Because older children may have minimal symptoms, coarctation repair is typically planned electively. Surgical repair is usually done with resection of the narrowed piece and end-to-end reconnection.
In older children who are closer to adult size, transcatheter therapy is the first-line therapy. It offers the ability to use a balloon or stent to dilate (make the area bigger) the area of narrowing without needing surgery. In children who are still growing, the placement of a stent means that additional catheterization procedures are likely to be needed in the future as the stents cannot grow with them.
Results of Treatment
Return or re-occurrence of coarctation at the site of surgical or balloon treatment is possible. This may even happen years after surgery. The rate of restenosis is highest among newborns. This happens in 10-20% of patients. The rate of recurrent coarctation after surgical repair decreases in older children. The rate is close to zero by age 3 years. Some patients with recurrent coarctation may need repeat surgery. Most cases can be managed with balloon dilation of the area of narrowing or stenting.
Less commonly, aneurysms or areas of dilation can form at the site of repair or in the aorta. These can often be treated with stents placed via transcatheter therapy.
Another concern after coarctation repair is hypertension (high blood pressure). While this is rarely seen in infants, most older children have unusually high blood pressure right after surgery. This is treated with intravenous medicines while in the hospital.
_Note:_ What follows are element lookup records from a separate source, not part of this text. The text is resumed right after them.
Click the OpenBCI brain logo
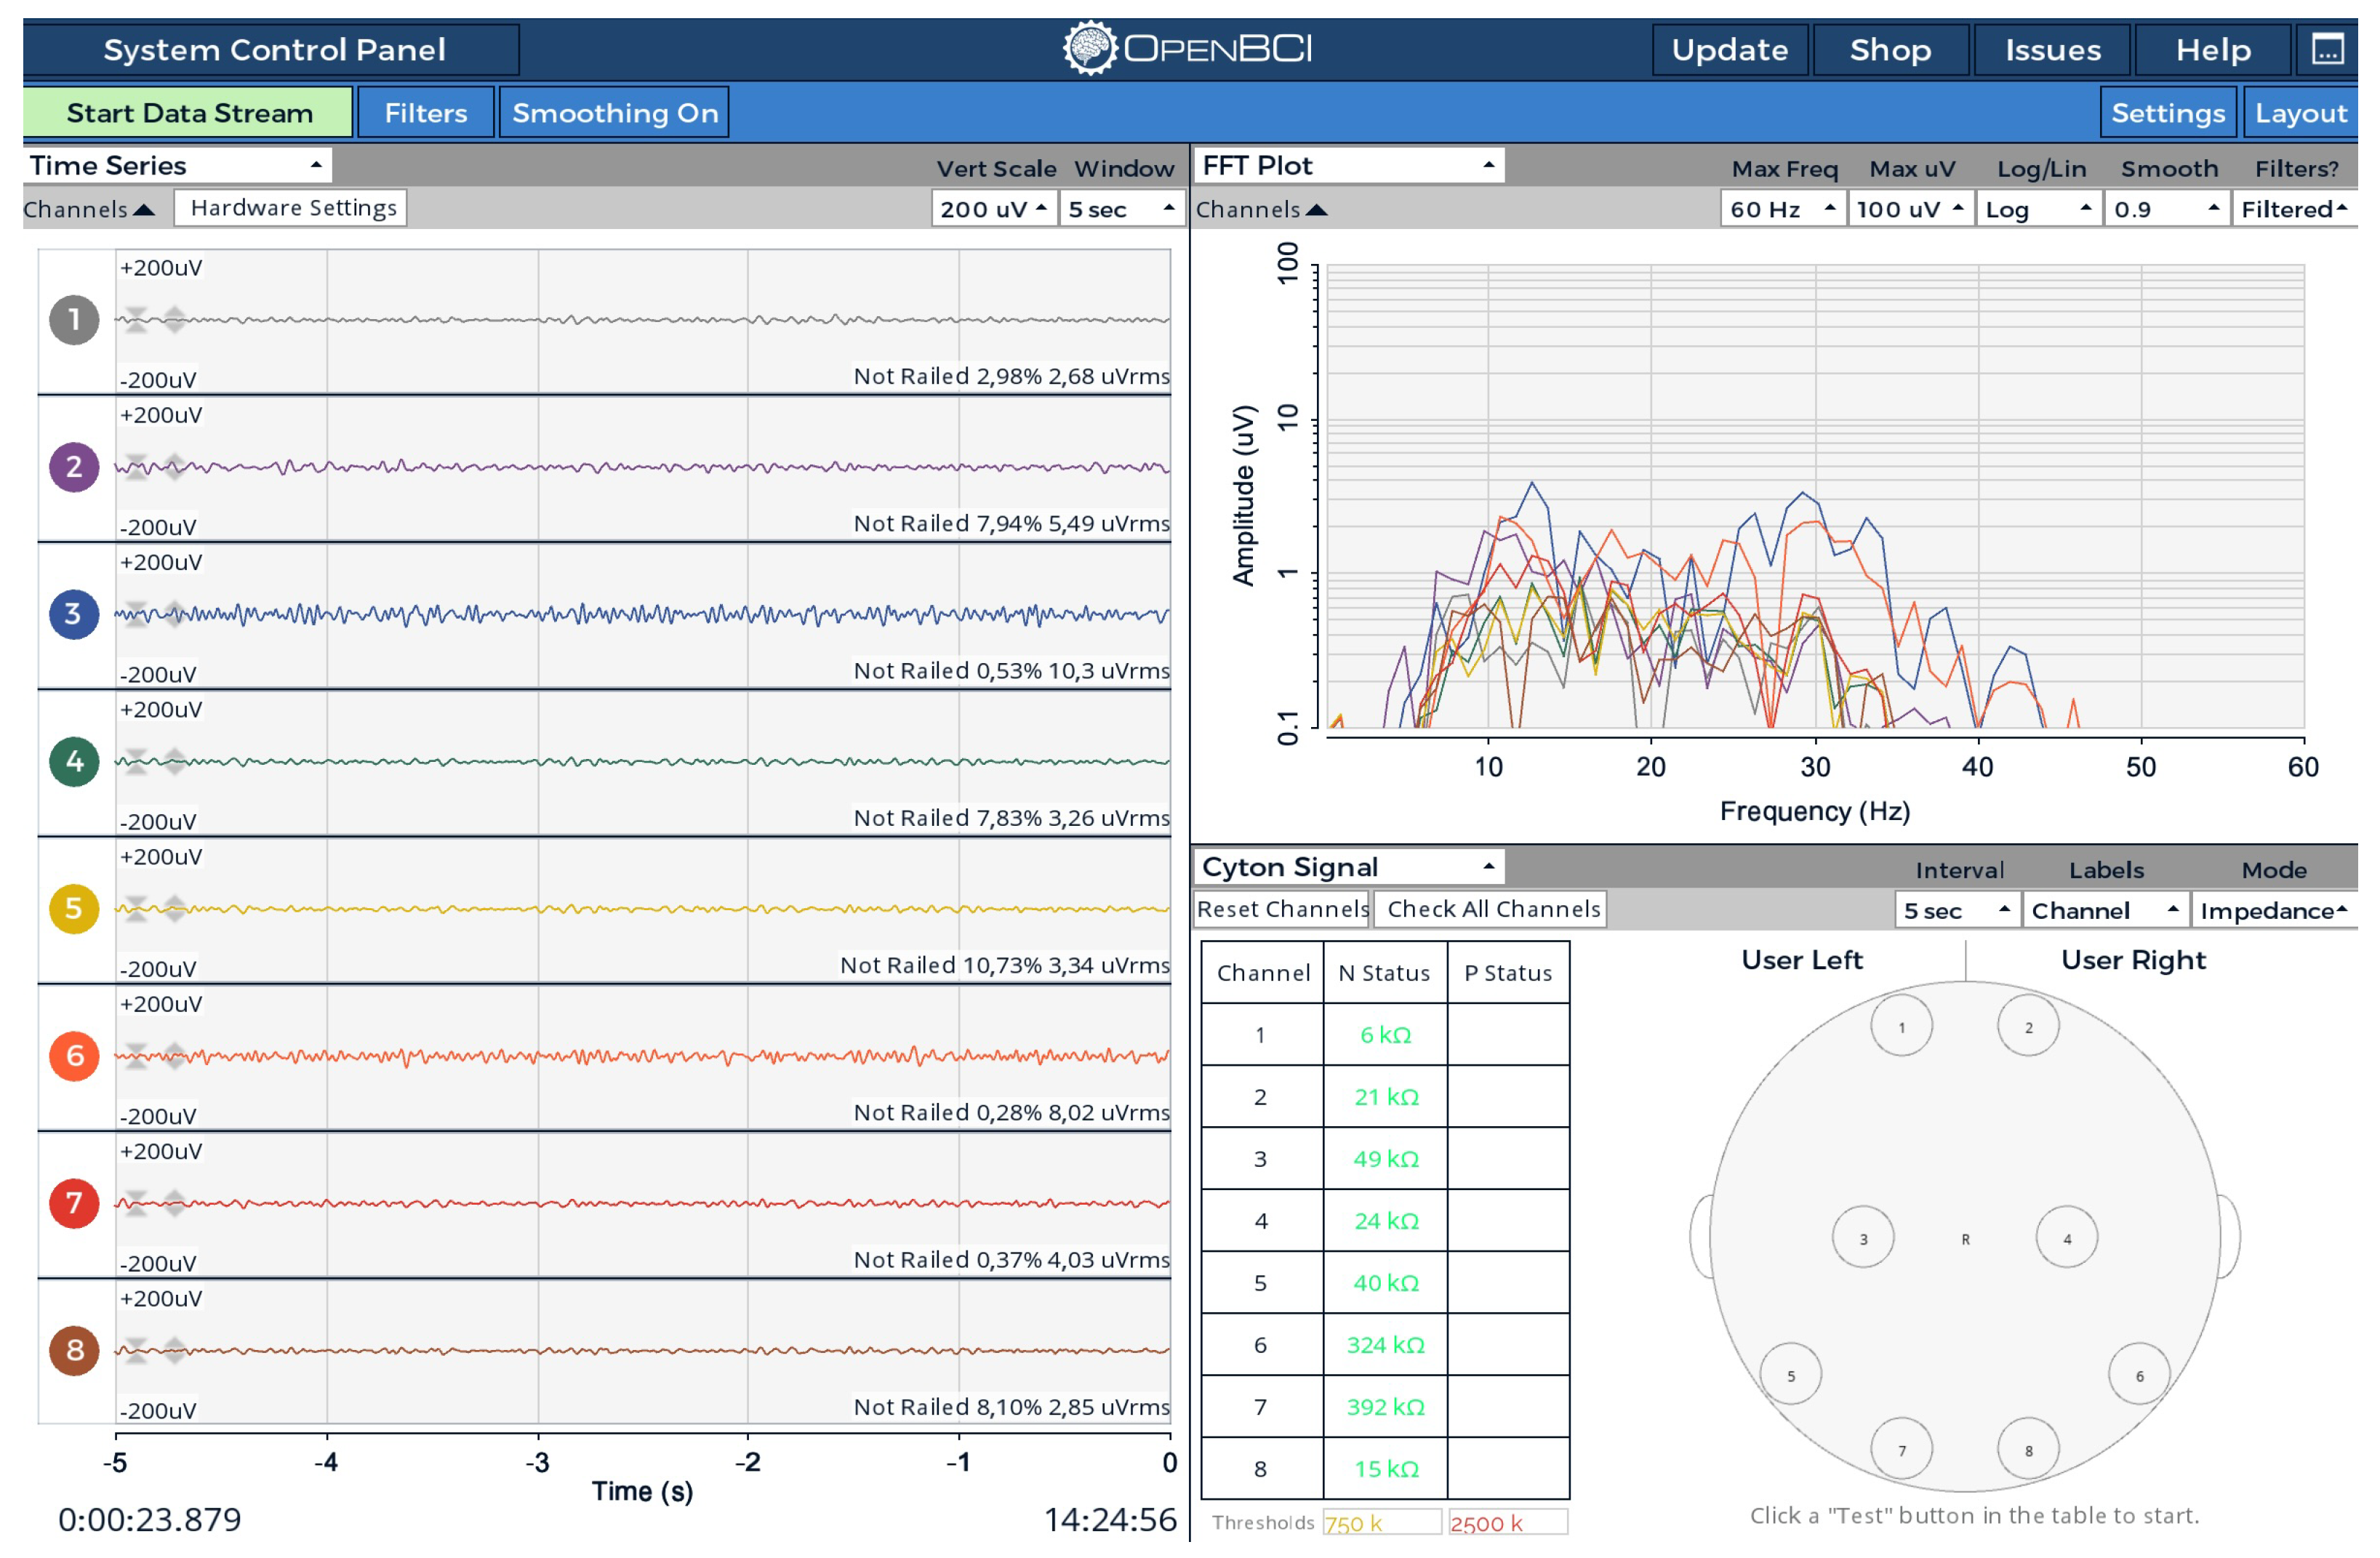The height and width of the screenshot is (1558, 2380). pos(1089,48)
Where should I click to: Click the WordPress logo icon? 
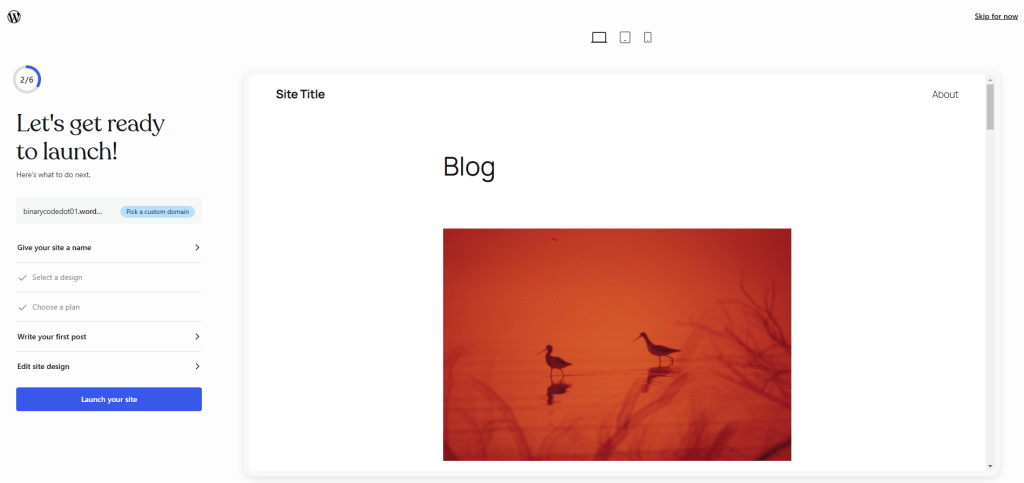point(14,17)
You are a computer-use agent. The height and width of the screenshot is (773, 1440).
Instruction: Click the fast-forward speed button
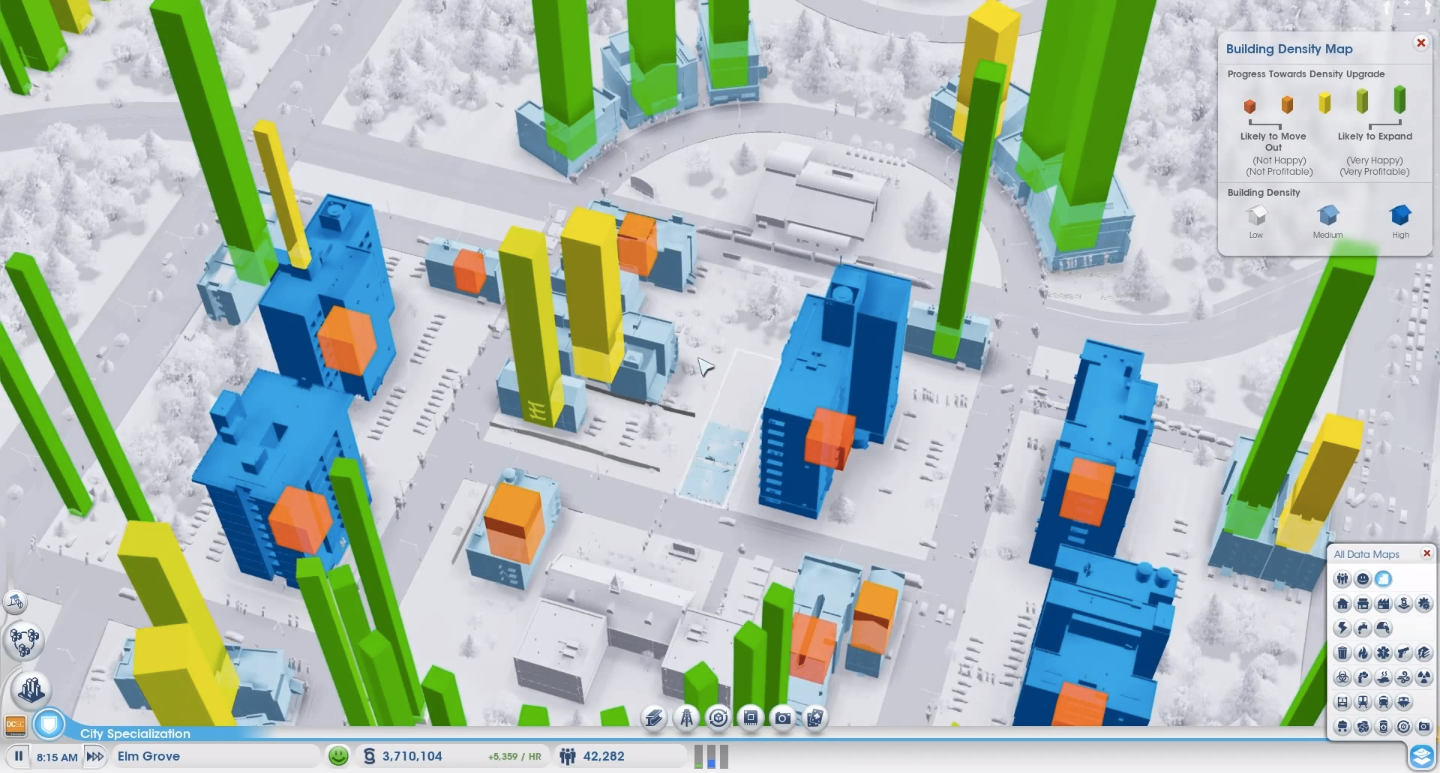click(95, 756)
Children will often be sent home with medicine to take by mouth to treat high blood pressure.
Blood pressure will return to normal in many children over time (allowing medicine to be stopped). Long-term or late hypertension may occur in some patients, who then need long-term treatment.
Lifelong follow-up with a cardiologist is important for children after coarctation treatment to diagnose late problems of restenosis or high blood pressure. Follow-up visits include a physical exam with blood pressure measurements in both the arms and legs. Periodic echocardiograms are also needed. In older and larger patients, cardiac MRI or CT scans done to get a better look at the repaired aorta. Long-term cardiology follow-up is also important for any additional heart problems.
We expect patients with a repaired aortic coarctation to do well. But additional treatment may be needed to protect their long-term health.